Abstract

Purpose Those hospitalised with coronavirus disease 2019 (COVID-19) have recently been shown to have impaired right ventricular (RV) strain, but data about the course of heart function after discharge are limited. Our aim was to compare right ventricular strain and right atrial reservoir strain (RASr) associated with COVID-19 between acute disease (during hospitalisation) and follow-up (after discharge). Methods In this retrospective single-center study, we analysed the echocardiograms of 43 patients hospitalised for non-severe COVID-19 between December 2020 and March 2021, undergoing echocardiography both during and after hospitalisation. In addition to conventional echocardiographic parameters, we applied 2-dimensional speckle tracking to obtain RV global longitudinal strain (RV-GLS), RV free wall strain (RV-FWS), and RASr.

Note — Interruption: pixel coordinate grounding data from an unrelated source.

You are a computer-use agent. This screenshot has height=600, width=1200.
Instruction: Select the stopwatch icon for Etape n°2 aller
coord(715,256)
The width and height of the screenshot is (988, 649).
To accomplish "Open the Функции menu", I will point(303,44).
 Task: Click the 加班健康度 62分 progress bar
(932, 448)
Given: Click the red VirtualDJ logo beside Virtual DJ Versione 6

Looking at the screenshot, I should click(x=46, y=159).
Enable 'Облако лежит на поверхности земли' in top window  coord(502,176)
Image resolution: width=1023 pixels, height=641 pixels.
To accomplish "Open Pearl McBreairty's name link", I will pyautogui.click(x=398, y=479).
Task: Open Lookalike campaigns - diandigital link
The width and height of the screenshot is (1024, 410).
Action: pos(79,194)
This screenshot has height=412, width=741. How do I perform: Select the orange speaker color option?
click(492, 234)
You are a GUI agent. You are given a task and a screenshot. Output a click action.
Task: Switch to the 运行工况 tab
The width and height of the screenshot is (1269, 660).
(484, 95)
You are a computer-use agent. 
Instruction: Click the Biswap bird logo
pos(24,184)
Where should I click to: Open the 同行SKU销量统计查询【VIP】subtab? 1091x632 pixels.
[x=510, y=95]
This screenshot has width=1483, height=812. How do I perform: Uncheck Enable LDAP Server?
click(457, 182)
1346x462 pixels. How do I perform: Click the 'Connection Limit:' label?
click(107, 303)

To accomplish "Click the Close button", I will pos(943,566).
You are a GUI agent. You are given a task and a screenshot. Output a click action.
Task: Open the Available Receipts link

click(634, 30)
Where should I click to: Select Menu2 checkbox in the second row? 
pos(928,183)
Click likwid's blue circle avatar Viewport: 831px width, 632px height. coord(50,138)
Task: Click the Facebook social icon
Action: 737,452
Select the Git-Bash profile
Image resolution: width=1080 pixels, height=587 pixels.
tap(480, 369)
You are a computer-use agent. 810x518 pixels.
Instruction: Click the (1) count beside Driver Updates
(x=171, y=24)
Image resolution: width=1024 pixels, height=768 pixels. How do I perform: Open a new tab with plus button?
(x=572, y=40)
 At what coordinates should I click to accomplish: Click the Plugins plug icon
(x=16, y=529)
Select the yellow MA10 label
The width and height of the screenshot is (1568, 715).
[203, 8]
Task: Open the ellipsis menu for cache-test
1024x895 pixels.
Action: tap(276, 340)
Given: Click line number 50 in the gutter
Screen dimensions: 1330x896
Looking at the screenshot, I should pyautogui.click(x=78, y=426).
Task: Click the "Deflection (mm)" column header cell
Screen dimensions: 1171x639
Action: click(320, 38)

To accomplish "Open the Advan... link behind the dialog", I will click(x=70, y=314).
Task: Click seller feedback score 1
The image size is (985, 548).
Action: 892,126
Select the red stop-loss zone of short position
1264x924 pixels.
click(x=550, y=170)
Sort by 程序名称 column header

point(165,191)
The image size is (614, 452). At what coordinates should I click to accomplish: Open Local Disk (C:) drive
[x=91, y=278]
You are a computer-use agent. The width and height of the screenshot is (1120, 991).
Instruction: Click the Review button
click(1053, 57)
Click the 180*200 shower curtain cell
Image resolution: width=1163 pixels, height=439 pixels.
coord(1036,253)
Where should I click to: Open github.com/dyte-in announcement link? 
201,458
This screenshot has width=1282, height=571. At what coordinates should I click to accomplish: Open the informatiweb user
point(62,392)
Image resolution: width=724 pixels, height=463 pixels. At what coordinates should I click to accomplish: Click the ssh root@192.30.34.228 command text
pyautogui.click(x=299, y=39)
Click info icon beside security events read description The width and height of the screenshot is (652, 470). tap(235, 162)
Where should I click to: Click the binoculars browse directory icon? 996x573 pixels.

Results Mean (standard deviation) age of the study population was 50 (9) years, and 18 (42%) of the participants were women. Median duration between exams was 6 months (range, 5–7 months). Both mean RV-GLS and mean RV-FWS significantly increased at follow-up (−20.8 [3.8] vs. −23.5 [2.8], p < 0.001 and −23.3 [4.2] vs. −28.2 [2.8], p < 0.001; respectively), and RASr significantly improved as well (−32.3 [6.6] vs. −41.9 [9.8], p < 0.001). Conclusion In patients hospitalised for non-severe COVID-19 pneumonia, RV-GLS, RV-FWS, and RASr improved significantly between acute disease and 6 months after discharge.